And that's all there is to it. Before we move on to non-interactive jobs, here's the background on Slurm compatibility:

What's required for Slurm?

Running Slurm in any container requires the following:

  1. The same version of Slurm running on the node (which we installed from the Hyak repository).
  2. The same user ID and group ID for the Slurm user as on the node (which we copied during the container build).
  3. Three bind-mounts to node filesystems, all of which are included in the compute node's default Apptainer configuration:
    • /var/run/munge
    • /var/run/slurm
    • /var/spool/slurmd

Non-interactive jobs#

Running non-interactive jobs is a little more complex, since we'll need to pass a script to our container. Let's say you've written a bit of code that uses one of the conda environments in your overlay: we'll call it ~/do-some-research.py. We'll start by writing a Bash script to get into the conda environment & run the script:

~/start-research.sh
#!/bin/bash
. ~/.bashrc
conda activate ResearchEnvironment
python3 ~/do-some-research.py

Don't forget to make this script executable:

[UWNetID@klone-login01 ~]$ chmod +x ~/start-research.sh

Now we'll make an SBATCH script, where we pass this script to our container:

~/research.job
#!/bin/bash
#SBATCH --job-name=research
#SBATCH --cpus-per-task=8
#SBATCH --mem=64GB
#SBATCH --account=uwit
#SBATCH --partition=compute
#SBATCH --time=8:00:00
~/launch-container-ro.sh ~/start-research.sh

This will start a job named 'research' with 8 CPUs, 64GB of RAM, and a time limit of 8 hours. Don't forget to change the account or parition. This tells our container (with our conda overlay in read-only) to run the ~/start-research.sh wrapper for our ~/do-some-research.py Python script. All that's left is to submit the job with sbatch ~/research.job and wait for the results.

Connect with VSCode#

This final section is broken up into two parts. The first part is trivial: using VSCode's Remote-SSH extension to connect to an interactive job & edit code. The second part isn't so trivial: we're going to use an undocumented VSCode feature to SSH directly into our container on the node so that VSCode extensions can, for instance, run Jupyter Notebooks from our conda environment.

Let's start with the easy part.

Using VSCode on a compute node#

All we need to do here is add a single step to our interactive job setup.

1. Start an interactive job named 'klone-container'#

[UWNetID@klone-login01 ~]$ salloc --account=uwit --partition=ckpt \
--cpus-per-task=1 --mem=16G \
--job-name=klone-container
# Truncated Slurm output
[UWNetID@n3120 ~]$

Once again, we're requesting an interactive job with 1 CPU and 16GB of memory. Just have to wait for it to be allocated.
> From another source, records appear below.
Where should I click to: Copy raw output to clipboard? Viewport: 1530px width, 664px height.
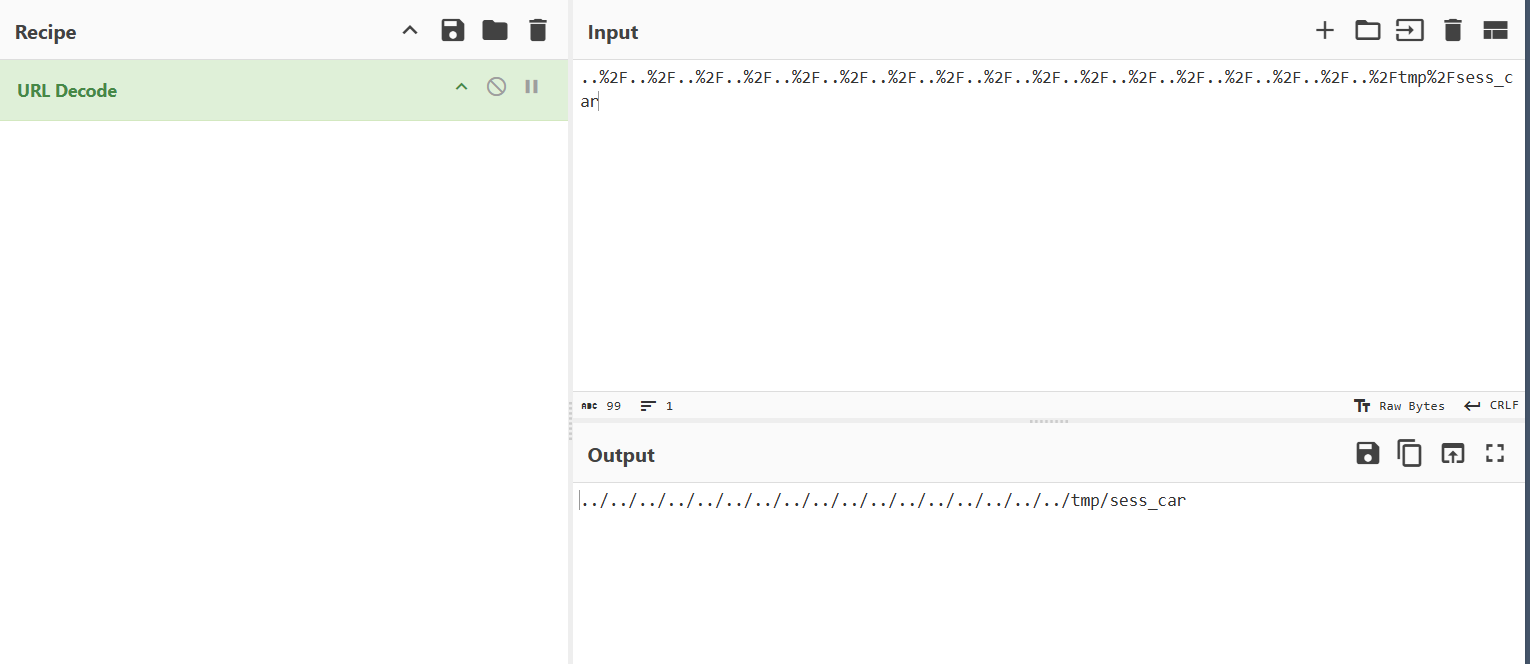point(1410,453)
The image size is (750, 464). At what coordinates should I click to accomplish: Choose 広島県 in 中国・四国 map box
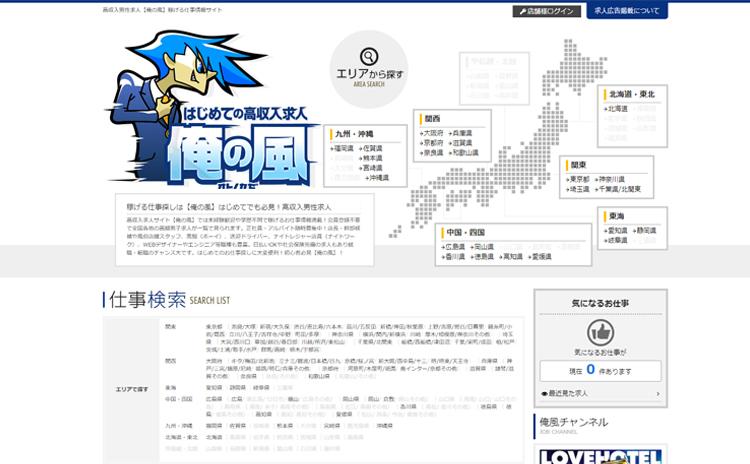[456, 246]
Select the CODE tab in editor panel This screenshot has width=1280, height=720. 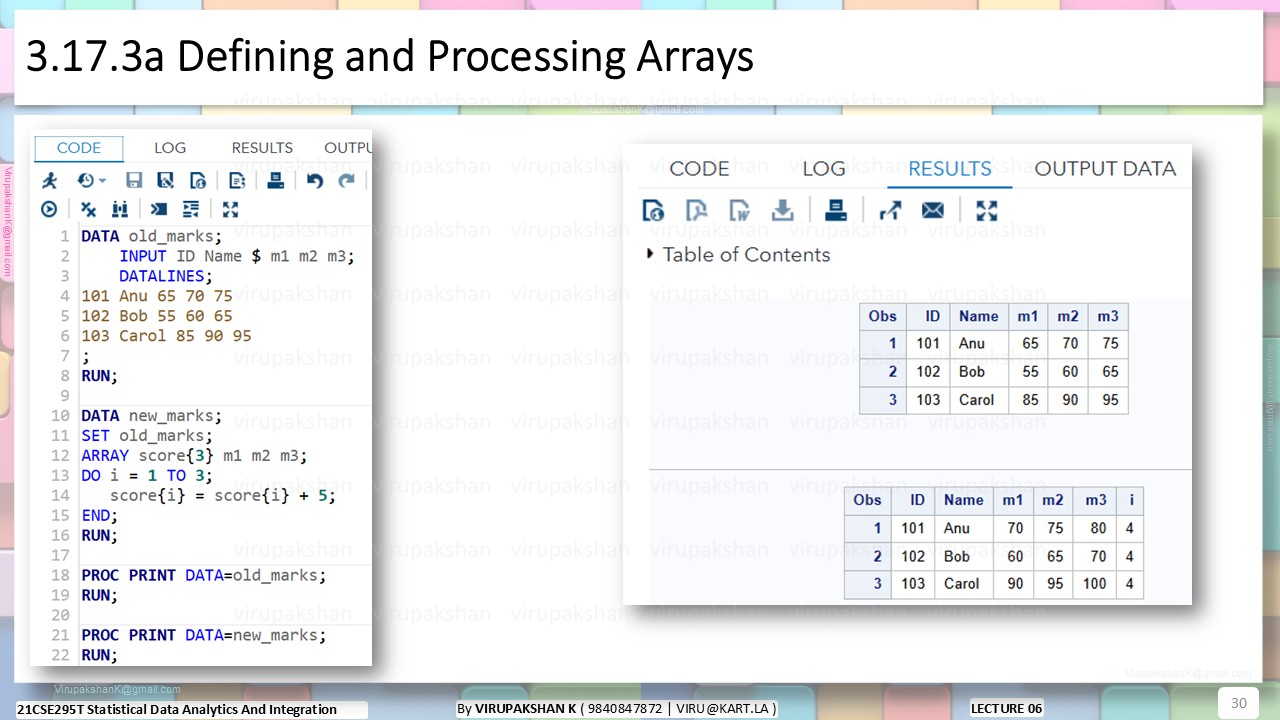pyautogui.click(x=79, y=148)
2. On your local machine, get the job's node#

Once we have the job, on our local machine we'll make sure our SSH configuration has the correct node:

$ ~/set-hyak-node.sh
$ cat ~/.ssh/klone-node-config
Host klone-node
Hostname n3120
ProxyJump klone-login

3. In VSCode, connect with Remote-SSH to the node#

With the klone-node SSH target ready to go, we'll first use the Remote-SSH extension to connect to a host:

Then we'll enter klone-node:

And, after VSCode finishes installing the remote extensions, we should see that we're connected:

That's it. You can now open remote folders like your home directory, or your group's gscratch directories, and use VSCode as you usually do.

Using VSCode in the container#

This is the tricky part. If we want VSCode itself to be able to run anything in our container's conda environments, we'll have to connect directly to the container. First, we need to add a couple new SSH targets.

Additions to our local SSH configuration#

We're going to modify our local SSH configurations again, starting with the main config at ~/.ssh/config:

~/.ssh/config
Host klone-login
User UWNetID
Hostname klone.hyak.uw.edu
ServerAliveInterval 30
ServerAliveCountMax 1200
ControlMaster auto
ControlPersist 3600
ControlPath ~/.ssh/UWNetID@klone-login:%p
Host klone-node
Include klone-node-config
Host klone-container*
Include klone-node-config
ForwardAgent yes
RequestTTY yes
Host klone-container-rw
RemoteCommand /mmfs1/home/%r/launch-container.sh
Host klone-container-ro
RemoteCommand /mmfs1/home/%r/launch-container-ro.sh

These new shortcuts will allow us to connect (through klone-login) to our container, either with ssh klone-container-rw or ssh klone-container-ro depending on whether we need to make changes in our overlay. As mentioned before, the %r in the RemoteCommand line is an SSH config abbreviation for the remote usernameā€”i.e. your UW Net IDā€”so no need to change it here. What this is telling SSH is that, when we run ssh klone-container-ro, the first thing it should do before allowing us to interact is run our launch-container-ro.sh command.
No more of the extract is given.